PROBLEM DETAILS >>
Update the listing from the line containing "pixels, height=690 pixels." down to the line containing "The image size is (640, 960)." by changing "resolution" to "dimensions", leaving everything else as is and omitting the pictures. Return only those lines.

BEGIN RECORDS PROVIDED

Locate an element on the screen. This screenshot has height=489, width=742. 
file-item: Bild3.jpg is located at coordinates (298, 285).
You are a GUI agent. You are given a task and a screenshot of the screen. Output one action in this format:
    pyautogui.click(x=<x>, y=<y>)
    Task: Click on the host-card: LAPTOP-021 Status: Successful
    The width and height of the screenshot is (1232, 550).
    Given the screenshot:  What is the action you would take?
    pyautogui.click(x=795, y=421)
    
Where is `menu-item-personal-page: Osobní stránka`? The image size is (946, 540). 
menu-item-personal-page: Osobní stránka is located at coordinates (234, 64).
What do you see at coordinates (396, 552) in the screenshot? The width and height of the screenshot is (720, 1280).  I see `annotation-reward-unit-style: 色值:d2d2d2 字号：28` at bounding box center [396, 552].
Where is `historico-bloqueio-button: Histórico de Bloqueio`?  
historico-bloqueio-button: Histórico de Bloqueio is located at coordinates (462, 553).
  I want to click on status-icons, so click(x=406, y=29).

END RECORDS PROVIDED
BEGIN RECORDS PROVIDED

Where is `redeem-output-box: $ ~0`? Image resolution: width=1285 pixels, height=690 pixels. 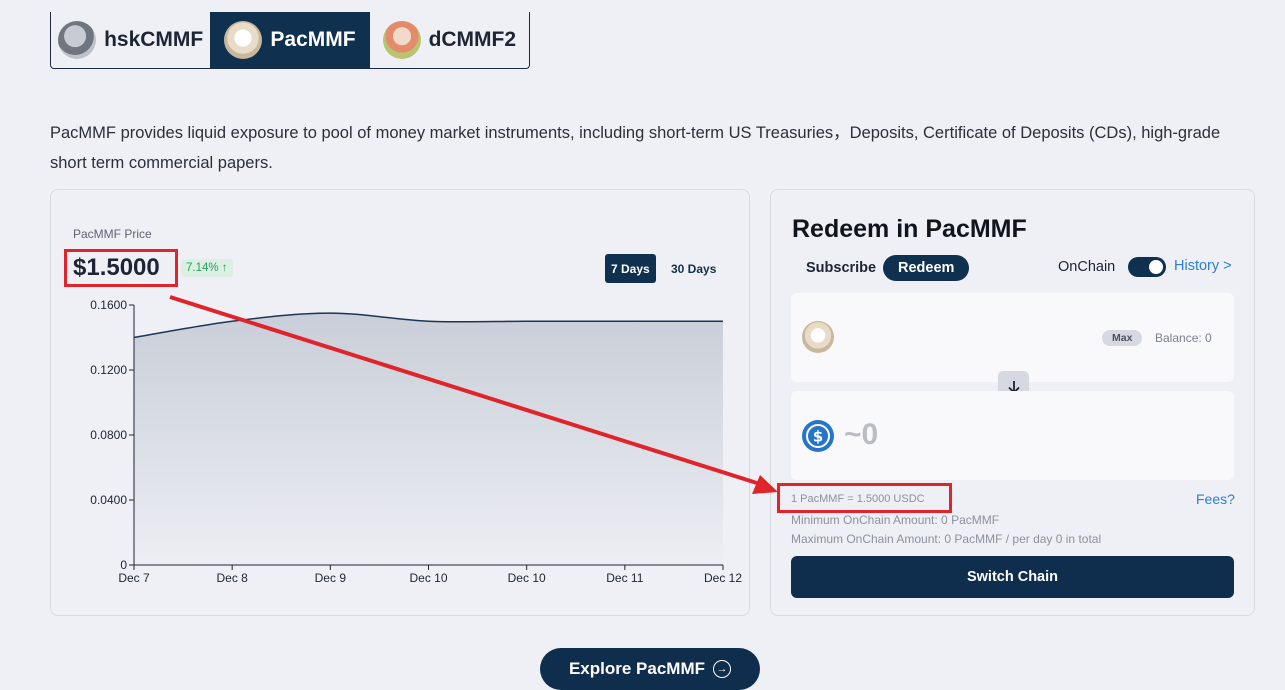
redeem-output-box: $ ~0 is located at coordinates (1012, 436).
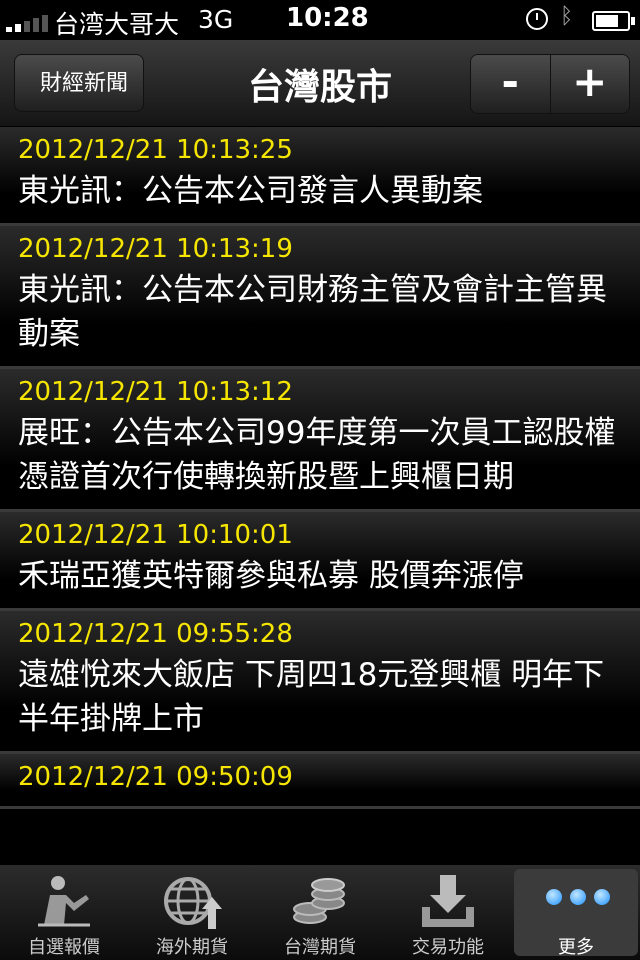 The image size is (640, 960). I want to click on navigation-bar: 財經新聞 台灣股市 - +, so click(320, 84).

END RECORDS PROVIDED

TASK ANSWER >>
Where is `redeem-output-box: $ ~0`? Image dimensions: width=1285 pixels, height=690 pixels. 
redeem-output-box: $ ~0 is located at coordinates (1012, 436).
 The image size is (640, 960). I want to click on navigation-bar: 財經新聞 台灣股市 - +, so click(320, 84).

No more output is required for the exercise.